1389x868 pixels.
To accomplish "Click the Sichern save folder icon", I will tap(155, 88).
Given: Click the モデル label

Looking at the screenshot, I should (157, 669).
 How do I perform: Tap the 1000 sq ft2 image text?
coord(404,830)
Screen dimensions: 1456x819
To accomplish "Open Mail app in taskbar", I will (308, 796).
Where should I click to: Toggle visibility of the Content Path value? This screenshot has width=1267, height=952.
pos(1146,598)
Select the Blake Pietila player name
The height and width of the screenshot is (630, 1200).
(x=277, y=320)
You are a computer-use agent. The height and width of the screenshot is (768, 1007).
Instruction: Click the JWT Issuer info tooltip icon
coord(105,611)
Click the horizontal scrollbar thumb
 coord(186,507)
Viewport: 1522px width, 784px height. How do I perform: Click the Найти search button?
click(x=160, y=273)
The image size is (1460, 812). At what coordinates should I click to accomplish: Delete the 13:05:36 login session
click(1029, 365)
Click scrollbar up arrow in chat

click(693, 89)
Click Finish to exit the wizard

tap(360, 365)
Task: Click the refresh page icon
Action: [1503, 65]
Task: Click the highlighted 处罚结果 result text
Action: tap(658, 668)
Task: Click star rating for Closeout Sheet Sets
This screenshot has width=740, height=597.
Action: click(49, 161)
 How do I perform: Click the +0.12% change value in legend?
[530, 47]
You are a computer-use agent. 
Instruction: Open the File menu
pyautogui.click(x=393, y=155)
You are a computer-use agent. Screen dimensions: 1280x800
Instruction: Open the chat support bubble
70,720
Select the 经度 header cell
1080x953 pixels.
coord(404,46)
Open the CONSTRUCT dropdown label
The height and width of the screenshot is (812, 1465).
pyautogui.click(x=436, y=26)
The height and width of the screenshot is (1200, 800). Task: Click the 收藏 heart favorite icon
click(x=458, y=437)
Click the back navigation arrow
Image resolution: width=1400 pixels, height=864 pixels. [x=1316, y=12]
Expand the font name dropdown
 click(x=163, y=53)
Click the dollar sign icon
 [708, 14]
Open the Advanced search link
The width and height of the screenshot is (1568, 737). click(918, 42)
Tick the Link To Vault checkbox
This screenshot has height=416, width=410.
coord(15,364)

■ ■ ■ ■ ■ ■ ■

> **TO DO**
Rewrite the entries above, replacing "Instruction" with "Command" everywhere it occurs and keeping everything else the same.

> **TASK RESPONSE**
1389x868 pixels.
To accomplish "Click the Sichern save folder icon", I will tap(155, 88).
Given: Click the モデル label

Looking at the screenshot, I should (157, 669).
 How do I perform: Tap the 1000 sq ft2 image text?
coord(404,830)
Screen dimensions: 1456x819
To accomplish "Open Mail app in taskbar", I will (308, 796).
Where should I click to: Toggle visibility of the Content Path value? This screenshot has width=1267, height=952.
pos(1146,598)
Select the Blake Pietila player name
The height and width of the screenshot is (630, 1200).
(x=277, y=320)
You are a computer-use agent. The height and width of the screenshot is (768, 1007).
Command: Click the JWT Issuer info tooltip icon
coord(105,611)
Click the horizontal scrollbar thumb
 coord(186,507)
Viewport: 1522px width, 784px height. How do I perform: Click the Найти search button?
click(x=160, y=273)
The image size is (1460, 812). At what coordinates should I click to accomplish: Delete the 13:05:36 login session
click(1029, 365)
Click scrollbar up arrow in chat

click(693, 89)
Click Finish to exit the wizard

tap(360, 365)
Task: Click the refresh page icon
Action: [1503, 65]
Task: Click the highlighted 处罚结果 result text
Action: tap(658, 668)
Task: Click star rating for Closeout Sheet Sets
This screenshot has width=740, height=597.
Action: click(49, 161)
 How do I perform: Click the +0.12% change value in legend?
[530, 47]
You are a computer-use agent. 
Command: Open the File menu
pyautogui.click(x=393, y=155)
You are a computer-use agent. Screen dimensions: 1280x800
Command: Open the chat support bubble
70,720
Select the 经度 header cell
1080x953 pixels.
coord(404,46)
Open the CONSTRUCT dropdown label
The height and width of the screenshot is (812, 1465).
pyautogui.click(x=436, y=26)
The height and width of the screenshot is (1200, 800). Task: Click the 收藏 heart favorite icon
click(x=458, y=437)
Click the back navigation arrow
Image resolution: width=1400 pixels, height=864 pixels. [x=1316, y=12]
Expand the font name dropdown
 click(x=163, y=53)
Click the dollar sign icon
 [708, 14]
Open the Advanced search link
The width and height of the screenshot is (1568, 737). click(918, 42)
Tick the Link To Vault checkbox
This screenshot has height=416, width=410.
coord(15,364)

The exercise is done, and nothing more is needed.